Metadata-Version: 2.4
Name: htql
Version: 1.0.2
Summary: Hyper-Text Query Language for querying HTML, XML and text documents
Home-page: https://github.com/liangyouchen/htql/
Author: Liangyou Chen
Author-email: author@example.com
Classifier: Programming Language :: Python :: 2.7
Classifier: Programming Language :: Python :: 3
Classifier: Programming Language :: Python :: 3.6
Classifier: Programming Language :: Python :: 3.7
Classifier: Programming Language :: Python :: 3.8
Classifier: Programming Language :: Python :: 3.9
Classifier: Programming Language :: Python :: 3.10
Classifier: Programming Language :: Python :: 3.11
Classifier: License :: OSI Approved :: MIT License
Classifier: Operating System :: OS Independent
Classifier: Topic :: Text Processing :: Markup :: HTML
Classifier: Topic :: Text Processing :: Markup :: XML
Classifier: Topic :: Software Development :: Libraries :: Python Modules
Requires-Python: >=2.7
Description-Content-Type: text/markdown
License-File: LICENSE
Dynamic: author
Dynamic: author-email
Dynamic: classifier
Dynamic: description
Dynamic: description-content-type
Dynamic: home-page
Dynamic: license-file
Dynamic: requires-python
Dynamic: summary

# HTQL - the Hyper-Text Query Language

The Hyper-Text Query Language (HTQL) is a language for the querying and transformation of HTML, XML and plain text documents.
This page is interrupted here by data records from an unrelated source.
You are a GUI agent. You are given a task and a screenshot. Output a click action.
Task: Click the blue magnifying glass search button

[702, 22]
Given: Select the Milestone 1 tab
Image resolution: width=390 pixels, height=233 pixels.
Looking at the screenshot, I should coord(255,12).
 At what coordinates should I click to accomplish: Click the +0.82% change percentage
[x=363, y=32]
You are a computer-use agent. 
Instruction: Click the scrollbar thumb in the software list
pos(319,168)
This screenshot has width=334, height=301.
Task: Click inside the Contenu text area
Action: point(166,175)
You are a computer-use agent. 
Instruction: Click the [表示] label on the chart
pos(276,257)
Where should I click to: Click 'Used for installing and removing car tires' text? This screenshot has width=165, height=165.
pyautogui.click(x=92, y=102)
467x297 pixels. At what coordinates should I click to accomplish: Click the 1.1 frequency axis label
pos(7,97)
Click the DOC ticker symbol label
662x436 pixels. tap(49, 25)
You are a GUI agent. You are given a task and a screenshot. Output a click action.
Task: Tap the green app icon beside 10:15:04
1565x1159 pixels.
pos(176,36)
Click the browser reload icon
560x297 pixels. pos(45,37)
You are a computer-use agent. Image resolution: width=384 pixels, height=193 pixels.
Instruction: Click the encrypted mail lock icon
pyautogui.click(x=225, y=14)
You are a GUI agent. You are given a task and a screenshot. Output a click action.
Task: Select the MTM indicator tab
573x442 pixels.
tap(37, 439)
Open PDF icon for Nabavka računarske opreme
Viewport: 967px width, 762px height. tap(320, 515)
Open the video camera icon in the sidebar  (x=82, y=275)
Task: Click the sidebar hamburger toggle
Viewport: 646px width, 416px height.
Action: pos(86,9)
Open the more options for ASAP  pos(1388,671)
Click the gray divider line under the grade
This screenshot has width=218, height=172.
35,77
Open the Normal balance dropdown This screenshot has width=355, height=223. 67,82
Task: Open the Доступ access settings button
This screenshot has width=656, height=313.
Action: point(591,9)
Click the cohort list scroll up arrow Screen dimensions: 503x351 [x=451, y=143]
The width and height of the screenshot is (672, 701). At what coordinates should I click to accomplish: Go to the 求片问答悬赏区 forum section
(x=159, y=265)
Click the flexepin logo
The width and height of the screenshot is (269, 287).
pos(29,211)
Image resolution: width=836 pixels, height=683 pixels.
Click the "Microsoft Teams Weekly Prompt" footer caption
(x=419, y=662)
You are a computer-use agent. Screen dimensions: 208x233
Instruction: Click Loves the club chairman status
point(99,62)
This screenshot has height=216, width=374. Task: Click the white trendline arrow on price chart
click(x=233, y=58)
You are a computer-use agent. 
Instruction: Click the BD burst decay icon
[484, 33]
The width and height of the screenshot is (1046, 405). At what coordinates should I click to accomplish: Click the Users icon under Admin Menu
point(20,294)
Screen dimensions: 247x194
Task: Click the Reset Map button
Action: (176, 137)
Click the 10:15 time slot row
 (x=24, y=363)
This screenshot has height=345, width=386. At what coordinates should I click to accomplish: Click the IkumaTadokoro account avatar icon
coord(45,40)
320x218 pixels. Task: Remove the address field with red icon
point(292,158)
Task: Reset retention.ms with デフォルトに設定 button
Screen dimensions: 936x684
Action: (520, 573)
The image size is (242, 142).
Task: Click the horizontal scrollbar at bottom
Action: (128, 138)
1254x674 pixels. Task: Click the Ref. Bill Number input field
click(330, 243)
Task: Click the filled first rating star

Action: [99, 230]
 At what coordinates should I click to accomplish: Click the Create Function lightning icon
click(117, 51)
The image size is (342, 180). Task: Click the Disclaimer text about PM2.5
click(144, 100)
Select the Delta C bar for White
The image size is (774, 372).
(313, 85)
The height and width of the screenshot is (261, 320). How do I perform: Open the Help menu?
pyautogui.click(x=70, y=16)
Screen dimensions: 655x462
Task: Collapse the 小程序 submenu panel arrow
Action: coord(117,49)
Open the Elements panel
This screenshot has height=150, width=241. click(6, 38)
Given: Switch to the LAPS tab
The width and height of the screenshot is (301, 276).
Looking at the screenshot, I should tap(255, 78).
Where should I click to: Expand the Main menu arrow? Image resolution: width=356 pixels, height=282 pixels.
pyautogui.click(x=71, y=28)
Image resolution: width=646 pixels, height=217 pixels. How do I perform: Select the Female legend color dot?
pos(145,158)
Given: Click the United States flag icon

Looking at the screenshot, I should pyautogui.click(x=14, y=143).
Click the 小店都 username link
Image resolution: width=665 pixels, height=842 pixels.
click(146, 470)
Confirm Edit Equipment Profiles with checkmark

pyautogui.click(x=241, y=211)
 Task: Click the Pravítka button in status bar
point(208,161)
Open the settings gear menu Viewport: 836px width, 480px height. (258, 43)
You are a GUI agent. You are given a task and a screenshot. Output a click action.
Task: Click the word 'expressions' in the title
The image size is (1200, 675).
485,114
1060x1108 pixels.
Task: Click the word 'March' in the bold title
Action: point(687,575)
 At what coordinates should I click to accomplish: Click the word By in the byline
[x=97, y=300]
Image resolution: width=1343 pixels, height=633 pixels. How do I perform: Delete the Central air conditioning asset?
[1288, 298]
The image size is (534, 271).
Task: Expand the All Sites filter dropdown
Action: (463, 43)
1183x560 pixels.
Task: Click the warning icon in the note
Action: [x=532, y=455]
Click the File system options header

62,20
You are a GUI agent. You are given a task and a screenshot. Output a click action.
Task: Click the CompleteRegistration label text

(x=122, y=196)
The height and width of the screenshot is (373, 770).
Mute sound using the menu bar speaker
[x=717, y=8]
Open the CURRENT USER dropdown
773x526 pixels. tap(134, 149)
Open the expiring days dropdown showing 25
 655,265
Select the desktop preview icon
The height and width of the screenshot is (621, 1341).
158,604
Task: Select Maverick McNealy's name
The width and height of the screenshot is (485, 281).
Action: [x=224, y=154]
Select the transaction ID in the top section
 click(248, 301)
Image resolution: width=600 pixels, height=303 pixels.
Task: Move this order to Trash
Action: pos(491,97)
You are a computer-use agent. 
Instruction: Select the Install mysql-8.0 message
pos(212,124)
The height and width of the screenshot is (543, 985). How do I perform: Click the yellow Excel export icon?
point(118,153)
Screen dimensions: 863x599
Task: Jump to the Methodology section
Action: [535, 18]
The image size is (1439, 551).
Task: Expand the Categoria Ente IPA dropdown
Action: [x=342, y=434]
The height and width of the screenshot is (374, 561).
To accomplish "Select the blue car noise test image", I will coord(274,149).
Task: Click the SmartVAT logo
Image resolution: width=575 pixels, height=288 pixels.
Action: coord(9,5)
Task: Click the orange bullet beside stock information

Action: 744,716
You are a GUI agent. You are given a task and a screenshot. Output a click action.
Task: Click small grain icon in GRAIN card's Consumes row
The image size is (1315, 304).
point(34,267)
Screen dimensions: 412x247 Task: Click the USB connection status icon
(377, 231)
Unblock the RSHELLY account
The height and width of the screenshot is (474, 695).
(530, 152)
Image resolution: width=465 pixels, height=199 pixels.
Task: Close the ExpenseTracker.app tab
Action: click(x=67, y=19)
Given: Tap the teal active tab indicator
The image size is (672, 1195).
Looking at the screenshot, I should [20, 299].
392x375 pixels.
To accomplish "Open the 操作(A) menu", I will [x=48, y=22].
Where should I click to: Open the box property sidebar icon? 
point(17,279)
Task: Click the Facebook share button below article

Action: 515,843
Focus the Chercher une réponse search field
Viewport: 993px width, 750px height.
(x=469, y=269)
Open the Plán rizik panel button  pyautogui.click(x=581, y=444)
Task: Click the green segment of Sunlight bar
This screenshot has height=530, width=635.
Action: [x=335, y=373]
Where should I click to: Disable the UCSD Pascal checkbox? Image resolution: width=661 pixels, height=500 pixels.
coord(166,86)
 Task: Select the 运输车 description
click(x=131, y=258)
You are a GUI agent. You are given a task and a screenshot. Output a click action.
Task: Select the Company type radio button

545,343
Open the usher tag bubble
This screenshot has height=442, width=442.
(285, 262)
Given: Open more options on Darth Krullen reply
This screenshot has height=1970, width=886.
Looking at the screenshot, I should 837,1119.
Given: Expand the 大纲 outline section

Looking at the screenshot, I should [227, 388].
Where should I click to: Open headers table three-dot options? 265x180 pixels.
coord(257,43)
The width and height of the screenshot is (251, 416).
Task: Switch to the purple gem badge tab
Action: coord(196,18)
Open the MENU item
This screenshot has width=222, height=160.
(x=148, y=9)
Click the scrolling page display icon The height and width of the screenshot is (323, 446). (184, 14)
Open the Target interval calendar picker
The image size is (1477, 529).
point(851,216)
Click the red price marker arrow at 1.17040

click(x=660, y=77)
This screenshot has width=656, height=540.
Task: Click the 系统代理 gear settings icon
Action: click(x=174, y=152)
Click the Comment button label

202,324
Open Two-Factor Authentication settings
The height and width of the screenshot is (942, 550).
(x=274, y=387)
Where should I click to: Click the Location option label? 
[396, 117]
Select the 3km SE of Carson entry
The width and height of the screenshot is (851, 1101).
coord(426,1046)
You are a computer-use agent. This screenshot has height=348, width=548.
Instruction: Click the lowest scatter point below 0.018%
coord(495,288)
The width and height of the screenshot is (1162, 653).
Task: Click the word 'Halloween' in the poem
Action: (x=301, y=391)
HTQL is developed in C++ with fast and efficient data extraction algorithms. HTQL can be used to:

- Extract data from HTML pages
- Retrieve HTML page through HTTP protocol
- Modify HTML pages

## Python Installation

Run:
```bash
pip install htql
```
  
## Python Examples

A simple example to extract url and text from links.

```python
import htql

page="<a href=a.html>1</a><a href=b.html>2</a><a href=c.html>3</a>"
query="<a>:href,tx"

for url, text in htql.query(page, query):
    print(url, text)
```

Another example to parse state and zip from US address using HTQL regular expression:

```python
import htql
address = '88-21 64th st , Rego Park , New York 11374'
states=['Alabama', 'Alaska', 'Arizona', 'Arkansas', 'California', 'Colorado', 'Connecticut',
    'Delaware', 'District Of Columbia', 'Florida', 'Georgia', 'Hawaii', 'Idaho', 'Illinois', 'Indiana',
    'Iowa', 'Kansas', 'Kentucky', 'Louisiana', 'Maine', 'Maryland', 'Massachusetts', 'Michigan',
    'Minnesota', 'Mississippi', 'Missouri', 'Montana', 'Nebraska', 'Nevada', 'New Hampshire',
    'New Jersey', 'New Mexico', 'New York', 'North Carolina', 'North Dakota', 'Ohio', 'Oklahoma',
    'Oregon', 'PALAU', 'Pennsylvania', 'PUERTO RICO', 'Rhode Island', 'South Carolina', 'South Dakota',
    'Tennessee', 'Texas', 'Utah', 'Vermont', 'Virginia', 'Washington', 'West Virginia', 'Wisconsin',
    'Wyoming']

a=htql.RegEx()
a.setNameSet('states', states)

state_zip1=a.reSearchStr(address, r"&[s:states][,\s]+\d{5}", case=False)[0]
# state_zip1 = 'New York 11374'

state_zip2=a.reSearchList(address.split(), r"&[ws:states]<,>?<\d{5}>", case=False)[0]
# state_zip2 = ['New', 'York', '11374']
```

## Manuals

- [Hyper-Text Query Language (HTQL)](http://htql.net/htql-manual.pdf)
- [HTQL Python Interface](http://htql.net/htql-python-manual.pdf)

## Home

  [http://htql.net](http://htql.net)

## Citation
- Liangyou Chen. `Ad Hoc Integration and Querying of Heterogeneous Online Distributed Databases`. 2004. Ph.D. Dissertation, Department of Computer Science & Engineering, Mississippi State University.